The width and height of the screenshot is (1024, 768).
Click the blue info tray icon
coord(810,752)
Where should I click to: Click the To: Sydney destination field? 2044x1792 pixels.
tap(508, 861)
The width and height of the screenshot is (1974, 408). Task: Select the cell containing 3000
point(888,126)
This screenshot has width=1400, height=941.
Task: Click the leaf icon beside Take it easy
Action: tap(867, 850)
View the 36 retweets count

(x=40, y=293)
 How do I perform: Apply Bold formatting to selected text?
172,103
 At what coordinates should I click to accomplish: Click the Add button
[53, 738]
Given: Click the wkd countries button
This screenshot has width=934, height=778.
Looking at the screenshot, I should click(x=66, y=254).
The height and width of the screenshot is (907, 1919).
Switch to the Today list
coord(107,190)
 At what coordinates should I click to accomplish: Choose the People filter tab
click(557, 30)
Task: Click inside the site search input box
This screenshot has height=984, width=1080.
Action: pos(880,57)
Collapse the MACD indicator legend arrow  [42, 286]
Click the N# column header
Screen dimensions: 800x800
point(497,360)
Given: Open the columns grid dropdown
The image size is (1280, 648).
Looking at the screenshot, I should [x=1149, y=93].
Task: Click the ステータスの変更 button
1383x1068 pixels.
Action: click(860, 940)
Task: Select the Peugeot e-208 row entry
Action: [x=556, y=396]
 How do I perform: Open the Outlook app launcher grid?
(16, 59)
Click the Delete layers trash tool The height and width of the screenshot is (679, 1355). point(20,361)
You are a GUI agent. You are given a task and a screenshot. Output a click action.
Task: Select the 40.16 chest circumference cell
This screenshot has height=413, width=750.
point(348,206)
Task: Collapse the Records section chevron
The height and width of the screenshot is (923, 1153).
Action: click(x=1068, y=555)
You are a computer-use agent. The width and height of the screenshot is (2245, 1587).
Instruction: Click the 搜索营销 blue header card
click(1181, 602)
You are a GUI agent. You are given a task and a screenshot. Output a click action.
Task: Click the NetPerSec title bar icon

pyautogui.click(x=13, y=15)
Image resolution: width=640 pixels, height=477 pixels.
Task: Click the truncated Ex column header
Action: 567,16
########
**REQUIREMENT:** Please repeat the items above, starting at the line that contains "How do I perform: Apply" and stopping after the line that contains "Click the Delete".

**FULL SOLUTION:**
 How do I perform: Apply Bold formatting to selected text?
172,103
 At what coordinates should I click to accomplish: Click the Add button
[53, 738]
Given: Click the wkd countries button
This screenshot has width=934, height=778.
Looking at the screenshot, I should click(x=66, y=254).
The height and width of the screenshot is (907, 1919).
Switch to the Today list
coord(107,190)
 At what coordinates should I click to accomplish: Choose the People filter tab
click(557, 30)
Task: Click inside the site search input box
This screenshot has height=984, width=1080.
Action: pos(880,57)
Collapse the MACD indicator legend arrow  [42, 286]
Click the N# column header
Screen dimensions: 800x800
point(497,360)
Given: Open the columns grid dropdown
The image size is (1280, 648).
Looking at the screenshot, I should [x=1149, y=93].
Task: Click the ステータスの変更 button
1383x1068 pixels.
Action: click(860, 940)
Task: Select the Peugeot e-208 row entry
Action: [x=556, y=396]
 How do I perform: Open the Outlook app launcher grid?
(16, 59)
Click the Delete layers trash tool The height and width of the screenshot is (679, 1355). point(20,361)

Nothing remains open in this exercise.